**TO DO:** The data below must be returned in full and exactly.

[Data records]

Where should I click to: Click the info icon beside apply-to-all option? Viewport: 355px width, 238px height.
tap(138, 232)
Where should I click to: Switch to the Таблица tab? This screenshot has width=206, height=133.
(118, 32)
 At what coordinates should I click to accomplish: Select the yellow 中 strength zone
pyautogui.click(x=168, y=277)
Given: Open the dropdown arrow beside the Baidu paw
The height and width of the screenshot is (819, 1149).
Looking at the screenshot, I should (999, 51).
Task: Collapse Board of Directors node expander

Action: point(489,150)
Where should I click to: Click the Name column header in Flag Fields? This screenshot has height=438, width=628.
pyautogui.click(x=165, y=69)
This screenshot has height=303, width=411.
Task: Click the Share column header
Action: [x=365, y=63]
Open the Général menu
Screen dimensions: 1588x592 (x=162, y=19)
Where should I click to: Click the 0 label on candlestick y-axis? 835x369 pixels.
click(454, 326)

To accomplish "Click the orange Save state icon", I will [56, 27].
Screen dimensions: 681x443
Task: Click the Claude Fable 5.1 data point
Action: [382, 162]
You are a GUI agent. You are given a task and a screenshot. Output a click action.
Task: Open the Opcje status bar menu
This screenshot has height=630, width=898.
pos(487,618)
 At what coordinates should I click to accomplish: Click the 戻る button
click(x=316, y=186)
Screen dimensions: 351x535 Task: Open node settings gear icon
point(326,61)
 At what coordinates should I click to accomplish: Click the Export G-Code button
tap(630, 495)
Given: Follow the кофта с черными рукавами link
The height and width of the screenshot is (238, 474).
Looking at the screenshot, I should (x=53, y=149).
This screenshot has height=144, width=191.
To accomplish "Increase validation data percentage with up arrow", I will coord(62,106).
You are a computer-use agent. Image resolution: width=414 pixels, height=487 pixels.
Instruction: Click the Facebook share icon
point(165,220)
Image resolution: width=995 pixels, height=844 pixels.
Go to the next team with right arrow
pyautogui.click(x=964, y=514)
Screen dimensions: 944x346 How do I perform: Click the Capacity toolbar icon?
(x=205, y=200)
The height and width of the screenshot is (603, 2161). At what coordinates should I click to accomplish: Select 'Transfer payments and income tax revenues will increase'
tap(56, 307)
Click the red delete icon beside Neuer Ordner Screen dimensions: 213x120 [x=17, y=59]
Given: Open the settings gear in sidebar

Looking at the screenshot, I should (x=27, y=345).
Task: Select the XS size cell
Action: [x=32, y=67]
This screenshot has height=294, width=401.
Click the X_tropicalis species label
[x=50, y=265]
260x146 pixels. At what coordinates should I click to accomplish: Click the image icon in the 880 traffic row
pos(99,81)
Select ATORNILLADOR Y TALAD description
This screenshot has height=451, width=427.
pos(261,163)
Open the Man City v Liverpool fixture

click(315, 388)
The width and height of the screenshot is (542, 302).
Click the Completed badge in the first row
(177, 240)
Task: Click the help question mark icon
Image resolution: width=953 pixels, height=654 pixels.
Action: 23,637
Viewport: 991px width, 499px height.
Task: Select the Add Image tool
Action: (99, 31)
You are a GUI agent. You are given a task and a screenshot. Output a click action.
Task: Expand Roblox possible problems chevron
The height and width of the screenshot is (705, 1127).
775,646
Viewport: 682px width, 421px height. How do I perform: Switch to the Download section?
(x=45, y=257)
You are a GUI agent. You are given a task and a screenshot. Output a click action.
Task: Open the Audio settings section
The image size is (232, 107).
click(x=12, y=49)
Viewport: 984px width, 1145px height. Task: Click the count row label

**FINISHED TASK:**
Where should I click to: Click the info icon beside apply-to-all option? Viewport: 355px width, 238px height.
tap(138, 232)
Where should I click to: Switch to the Таблица tab? This screenshot has width=206, height=133.
(118, 32)
 At what coordinates should I click to accomplish: Select the yellow 中 strength zone
pyautogui.click(x=168, y=277)
Given: Open the dropdown arrow beside the Baidu paw
The height and width of the screenshot is (819, 1149).
Looking at the screenshot, I should (999, 51).
Task: Collapse Board of Directors node expander

Action: point(489,150)
Where should I click to: Click the Name column header in Flag Fields? This screenshot has height=438, width=628.
pyautogui.click(x=165, y=69)
This screenshot has height=303, width=411.
Task: Click the Share column header
Action: [x=365, y=63]
Open the Général menu
Screen dimensions: 1588x592 (x=162, y=19)
Where should I click to: Click the 0 label on candlestick y-axis? 835x369 pixels.
click(454, 326)

To accomplish "Click the orange Save state icon", I will [56, 27].
Screen dimensions: 681x443
Task: Click the Claude Fable 5.1 data point
Action: [382, 162]
You are a GUI agent. You are given a task and a screenshot. Output a click action.
Task: Open the Opcje status bar menu
This screenshot has height=630, width=898.
pos(487,618)
 At what coordinates should I click to accomplish: Click the 戻る button
click(x=316, y=186)
Screen dimensions: 351x535 Task: Open node settings gear icon
point(326,61)
 At what coordinates should I click to accomplish: Click the Export G-Code button
tap(630, 495)
Given: Follow the кофта с черными рукавами link
The height and width of the screenshot is (238, 474).
Looking at the screenshot, I should (x=53, y=149).
This screenshot has height=144, width=191.
To accomplish "Increase validation data percentage with up arrow", I will coord(62,106).
You are a computer-use agent. Image resolution: width=414 pixels, height=487 pixels.
Instruction: Click the Facebook share icon
point(165,220)
Image resolution: width=995 pixels, height=844 pixels.
Go to the next team with right arrow
pyautogui.click(x=964, y=514)
Screen dimensions: 944x346 How do I perform: Click the Capacity toolbar icon?
(x=205, y=200)
The height and width of the screenshot is (603, 2161). At what coordinates should I click to accomplish: Select 'Transfer payments and income tax revenues will increase'
tap(56, 307)
Click the red delete icon beside Neuer Ordner Screen dimensions: 213x120 [x=17, y=59]
Given: Open the settings gear in sidebar

Looking at the screenshot, I should (x=27, y=345).
Task: Select the XS size cell
Action: [x=32, y=67]
This screenshot has height=294, width=401.
Click the X_tropicalis species label
[x=50, y=265]
260x146 pixels. At what coordinates should I click to accomplish: Click the image icon in the 880 traffic row
pos(99,81)
Select ATORNILLADOR Y TALAD description
This screenshot has height=451, width=427.
pos(261,163)
Open the Man City v Liverpool fixture

click(315, 388)
The width and height of the screenshot is (542, 302).
Click the Completed badge in the first row
(177, 240)
Task: Click the help question mark icon
Image resolution: width=953 pixels, height=654 pixels.
Action: 23,637
Viewport: 991px width, 499px height.
Task: Select the Add Image tool
Action: (99, 31)
You are a GUI agent. You are given a task and a screenshot. Output a click action.
Task: Expand Roblox possible problems chevron
The height and width of the screenshot is (705, 1127).
775,646
Viewport: 682px width, 421px height. How do I perform: Switch to the Download section?
(x=45, y=257)
You are a GUI agent. You are given a task and a screenshot. Output a click action.
Task: Open the Audio settings section
The image size is (232, 107).
click(x=12, y=49)
Viewport: 984px width, 1145px height. Task: Click the count row label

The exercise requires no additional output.